WHAT YOU HAVE TO DO: Each line from the one containing "1456x830 pixels." to the last line of the listing below must be reproduced exactly, and nothing more.

-- SOURCE DATA follows --

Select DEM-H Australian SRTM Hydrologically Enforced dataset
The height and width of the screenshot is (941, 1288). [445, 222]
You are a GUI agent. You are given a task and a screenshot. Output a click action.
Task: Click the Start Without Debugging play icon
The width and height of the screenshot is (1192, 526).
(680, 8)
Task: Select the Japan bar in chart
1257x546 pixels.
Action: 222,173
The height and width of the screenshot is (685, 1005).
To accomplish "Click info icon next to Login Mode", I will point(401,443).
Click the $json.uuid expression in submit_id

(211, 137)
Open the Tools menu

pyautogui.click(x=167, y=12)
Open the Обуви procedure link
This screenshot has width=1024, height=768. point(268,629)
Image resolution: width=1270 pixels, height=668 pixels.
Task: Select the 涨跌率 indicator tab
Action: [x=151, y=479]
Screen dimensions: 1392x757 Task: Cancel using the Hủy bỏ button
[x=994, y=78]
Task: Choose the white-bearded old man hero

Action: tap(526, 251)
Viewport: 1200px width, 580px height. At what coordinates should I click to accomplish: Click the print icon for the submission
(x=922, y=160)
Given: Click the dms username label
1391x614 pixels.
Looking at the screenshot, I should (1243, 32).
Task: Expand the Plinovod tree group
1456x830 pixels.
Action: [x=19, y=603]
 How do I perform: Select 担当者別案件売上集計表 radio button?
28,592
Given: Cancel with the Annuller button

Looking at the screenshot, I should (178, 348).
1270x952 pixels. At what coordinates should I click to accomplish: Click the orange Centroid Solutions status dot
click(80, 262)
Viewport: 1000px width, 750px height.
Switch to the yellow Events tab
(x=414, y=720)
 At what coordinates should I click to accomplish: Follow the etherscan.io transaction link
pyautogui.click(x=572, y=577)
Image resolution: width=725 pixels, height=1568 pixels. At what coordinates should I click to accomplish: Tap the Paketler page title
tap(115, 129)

-- SOURCE DATA concluded --

REPLY:
1456x830 pixels.
Action: [x=19, y=603]
 How do I perform: Select 担当者別案件売上集計表 radio button?
28,592
Given: Cancel with the Annuller button

Looking at the screenshot, I should (178, 348).
1270x952 pixels. At what coordinates should I click to accomplish: Click the orange Centroid Solutions status dot
click(80, 262)
Viewport: 1000px width, 750px height.
Switch to the yellow Events tab
(x=414, y=720)
 At what coordinates should I click to accomplish: Follow the etherscan.io transaction link
pyautogui.click(x=572, y=577)
Image resolution: width=725 pixels, height=1568 pixels. At what coordinates should I click to accomplish: Tap the Paketler page title
tap(115, 129)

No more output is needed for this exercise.